My residency director, a not-at-all-old-but-definitely-wise man, used to compare the practice of medicine to jazz.
When people think of jazz, they think of improvisation, of unconventionality, Maybe a little free-form, or rule-breaking.
Turns out, jazz is extremely structured. And precise. To be a great jazz musician, you’ve got to be cemented firmly in the basics, and from there, within the structure and precision, you solo. You improvise. You break the rules. And it sounds fantastic.
And then the director tweaks things. Interprets the music. Each musician interprets, but they all have to be on the same page. And then the solos! They soar, they glide, they travel to the moon and back, but not at all randomly. They follow over specific chord changes and progressions, overarching rhythms and key changes, and they crescendo and decrescendo, hang on one note or travel a chromatic scale, jump intervals in various tempos as the soloing artist sees, hears, and feels where the line of sound should go.
I think about music a lot. I gave birth to three musicians (I seem to recall that each one came out playing an instrument). Right now, I have the distinct pleasure of being with my oldest son in Grand Rapids, Michigan for a few days as he participates in the Michigan All-State High School Jazz Ensemble (third chair trumpet – yay, Zac!). As I listened to these amazingly talented young musicians playing together for the first time on Thursday, I realized how fundamental the basics are to the output of the sound. Were it not for the precision, the tightness, the structure of this language of music that these kids speak so well, it would sound cacophonous, rather than the delight it is even early in their first hour of rehearsal.

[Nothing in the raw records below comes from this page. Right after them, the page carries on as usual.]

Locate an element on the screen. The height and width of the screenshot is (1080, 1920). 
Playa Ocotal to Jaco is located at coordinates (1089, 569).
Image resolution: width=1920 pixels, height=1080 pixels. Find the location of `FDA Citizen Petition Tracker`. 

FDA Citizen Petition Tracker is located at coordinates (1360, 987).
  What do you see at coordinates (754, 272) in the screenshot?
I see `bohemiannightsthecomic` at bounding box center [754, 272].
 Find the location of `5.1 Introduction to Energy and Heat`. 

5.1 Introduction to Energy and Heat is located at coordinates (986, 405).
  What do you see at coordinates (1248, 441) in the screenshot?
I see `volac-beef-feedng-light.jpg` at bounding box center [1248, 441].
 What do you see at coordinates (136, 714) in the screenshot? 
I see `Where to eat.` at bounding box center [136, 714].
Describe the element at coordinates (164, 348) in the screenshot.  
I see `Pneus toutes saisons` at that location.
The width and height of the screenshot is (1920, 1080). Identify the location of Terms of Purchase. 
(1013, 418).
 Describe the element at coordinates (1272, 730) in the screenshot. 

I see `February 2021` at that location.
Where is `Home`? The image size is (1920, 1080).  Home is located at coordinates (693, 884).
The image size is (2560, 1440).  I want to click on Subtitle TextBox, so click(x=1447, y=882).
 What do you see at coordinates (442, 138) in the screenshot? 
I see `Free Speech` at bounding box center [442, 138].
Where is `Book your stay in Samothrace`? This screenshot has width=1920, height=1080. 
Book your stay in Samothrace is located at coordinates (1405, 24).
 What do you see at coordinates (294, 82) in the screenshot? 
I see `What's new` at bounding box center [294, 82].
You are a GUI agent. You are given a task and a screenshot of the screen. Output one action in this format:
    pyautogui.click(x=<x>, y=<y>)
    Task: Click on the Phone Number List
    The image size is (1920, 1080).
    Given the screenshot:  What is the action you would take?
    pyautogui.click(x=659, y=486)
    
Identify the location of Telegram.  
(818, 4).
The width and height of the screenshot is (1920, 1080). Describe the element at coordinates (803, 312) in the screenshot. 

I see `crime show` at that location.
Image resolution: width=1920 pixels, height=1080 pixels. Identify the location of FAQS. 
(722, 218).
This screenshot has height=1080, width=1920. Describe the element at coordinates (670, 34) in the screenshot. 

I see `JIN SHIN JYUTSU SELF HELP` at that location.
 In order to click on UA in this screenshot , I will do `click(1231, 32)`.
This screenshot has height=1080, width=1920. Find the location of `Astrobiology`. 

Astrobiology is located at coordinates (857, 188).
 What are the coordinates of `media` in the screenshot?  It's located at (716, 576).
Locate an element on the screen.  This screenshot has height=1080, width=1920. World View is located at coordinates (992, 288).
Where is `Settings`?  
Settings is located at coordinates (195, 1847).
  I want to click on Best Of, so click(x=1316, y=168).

When my residency director compared the practice of medicine to jazz, he did it to hammer into our heads that we had to have a firm foundation, built on medical knowledge, able to speak the language, and then we could add the art, the gut feelings, the off-label prescriptions – in short, the solos. As time has gone by, I’ve seen that the analogy goes deeper. Music, and especially jazz, lives within its interpretations. A doctor needs to speak the language of physiology, pathology, and statistics, and needs to then interpret the studies that come out, and apply them to the actual practice and decision making. What is that study actually saying? Does it fit with my patient? It sounds ok now, but how would it work if I sped it up here, slowed it down there, and added a key change right here – would that make the difference between my patient’s stumbling along this rhythmically tricky path and her gliding gracefully through the measures to a finale of good health?
I plan one follow-up post to this jazz theme, and then I’ll return to the chapter 1 installments of Your Hospital Guide.